## AIM OF THE TASK
Could you filter the records below and return each line that holds "arrow"?

## PROVIDED ENTRIES
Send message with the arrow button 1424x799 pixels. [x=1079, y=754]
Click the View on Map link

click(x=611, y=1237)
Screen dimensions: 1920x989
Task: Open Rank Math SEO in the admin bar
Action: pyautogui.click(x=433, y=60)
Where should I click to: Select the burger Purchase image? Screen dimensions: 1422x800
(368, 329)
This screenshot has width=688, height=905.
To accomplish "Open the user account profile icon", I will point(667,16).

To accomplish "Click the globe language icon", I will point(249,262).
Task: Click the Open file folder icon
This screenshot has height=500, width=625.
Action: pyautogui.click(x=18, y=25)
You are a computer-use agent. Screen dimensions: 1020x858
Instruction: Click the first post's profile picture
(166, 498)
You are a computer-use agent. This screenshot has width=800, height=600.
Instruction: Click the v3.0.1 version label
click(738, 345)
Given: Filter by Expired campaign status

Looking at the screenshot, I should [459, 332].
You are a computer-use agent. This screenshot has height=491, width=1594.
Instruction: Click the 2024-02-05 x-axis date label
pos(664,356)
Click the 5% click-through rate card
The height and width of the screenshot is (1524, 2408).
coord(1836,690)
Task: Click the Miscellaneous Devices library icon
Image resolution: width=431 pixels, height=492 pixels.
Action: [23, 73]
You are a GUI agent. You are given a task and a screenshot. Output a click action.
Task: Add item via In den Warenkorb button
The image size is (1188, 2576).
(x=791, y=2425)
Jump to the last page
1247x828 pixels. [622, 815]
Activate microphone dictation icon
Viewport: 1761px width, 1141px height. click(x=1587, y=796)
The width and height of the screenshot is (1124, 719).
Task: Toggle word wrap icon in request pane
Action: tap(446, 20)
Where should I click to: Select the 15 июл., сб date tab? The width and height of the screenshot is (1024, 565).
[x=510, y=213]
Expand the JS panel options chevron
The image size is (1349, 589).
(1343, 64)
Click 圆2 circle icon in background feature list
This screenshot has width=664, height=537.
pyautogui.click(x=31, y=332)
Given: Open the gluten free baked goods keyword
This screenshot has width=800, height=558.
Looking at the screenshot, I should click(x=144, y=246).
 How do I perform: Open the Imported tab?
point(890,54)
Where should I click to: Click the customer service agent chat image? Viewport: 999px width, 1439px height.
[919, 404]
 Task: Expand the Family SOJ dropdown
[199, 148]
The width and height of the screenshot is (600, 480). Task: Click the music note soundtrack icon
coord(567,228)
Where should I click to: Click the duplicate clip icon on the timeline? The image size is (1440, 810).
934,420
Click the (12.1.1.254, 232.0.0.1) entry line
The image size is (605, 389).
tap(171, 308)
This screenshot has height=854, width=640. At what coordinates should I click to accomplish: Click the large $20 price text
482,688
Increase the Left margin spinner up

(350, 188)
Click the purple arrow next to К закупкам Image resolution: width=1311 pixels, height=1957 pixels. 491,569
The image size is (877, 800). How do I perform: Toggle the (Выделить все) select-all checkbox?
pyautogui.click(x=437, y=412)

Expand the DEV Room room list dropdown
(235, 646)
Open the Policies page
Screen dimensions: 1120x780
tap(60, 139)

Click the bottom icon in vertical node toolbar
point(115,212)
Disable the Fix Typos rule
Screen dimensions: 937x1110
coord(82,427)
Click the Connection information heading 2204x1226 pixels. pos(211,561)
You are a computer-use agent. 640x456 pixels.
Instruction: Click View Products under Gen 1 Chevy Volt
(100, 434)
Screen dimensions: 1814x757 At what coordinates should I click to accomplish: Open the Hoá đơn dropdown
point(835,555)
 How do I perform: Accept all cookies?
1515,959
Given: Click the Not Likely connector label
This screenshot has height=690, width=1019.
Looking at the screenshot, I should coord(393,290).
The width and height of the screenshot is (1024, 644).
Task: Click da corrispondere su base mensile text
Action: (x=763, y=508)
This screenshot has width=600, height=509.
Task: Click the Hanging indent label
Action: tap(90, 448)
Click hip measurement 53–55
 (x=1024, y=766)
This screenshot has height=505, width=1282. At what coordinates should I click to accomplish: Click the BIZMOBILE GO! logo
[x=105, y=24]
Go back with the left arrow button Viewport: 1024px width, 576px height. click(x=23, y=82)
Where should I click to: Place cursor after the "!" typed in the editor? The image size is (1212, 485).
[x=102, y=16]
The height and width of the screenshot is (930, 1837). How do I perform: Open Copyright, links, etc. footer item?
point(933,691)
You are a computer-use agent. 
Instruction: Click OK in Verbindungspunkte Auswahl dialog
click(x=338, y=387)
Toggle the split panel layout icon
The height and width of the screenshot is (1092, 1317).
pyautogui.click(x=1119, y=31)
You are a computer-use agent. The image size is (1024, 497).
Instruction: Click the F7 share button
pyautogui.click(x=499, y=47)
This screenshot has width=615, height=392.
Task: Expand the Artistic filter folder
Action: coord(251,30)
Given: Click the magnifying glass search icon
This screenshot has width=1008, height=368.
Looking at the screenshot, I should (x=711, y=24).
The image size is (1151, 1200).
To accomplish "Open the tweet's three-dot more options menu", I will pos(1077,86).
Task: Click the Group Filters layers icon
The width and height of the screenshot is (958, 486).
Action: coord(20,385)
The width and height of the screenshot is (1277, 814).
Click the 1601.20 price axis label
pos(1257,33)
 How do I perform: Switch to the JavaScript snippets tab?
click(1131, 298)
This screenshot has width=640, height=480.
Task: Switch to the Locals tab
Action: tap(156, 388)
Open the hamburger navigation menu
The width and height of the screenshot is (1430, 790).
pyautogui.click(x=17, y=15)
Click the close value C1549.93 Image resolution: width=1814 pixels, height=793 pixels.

## ANSWER TO THIS EXERCISE
Send message with the arrow button 1424x799 pixels. [x=1079, y=754]
Click the purple arrow next to К закупкам Image resolution: width=1311 pixels, height=1957 pixels. 491,569
Go back with the left arrow button Viewport: 1024px width, 576px height. click(x=23, y=82)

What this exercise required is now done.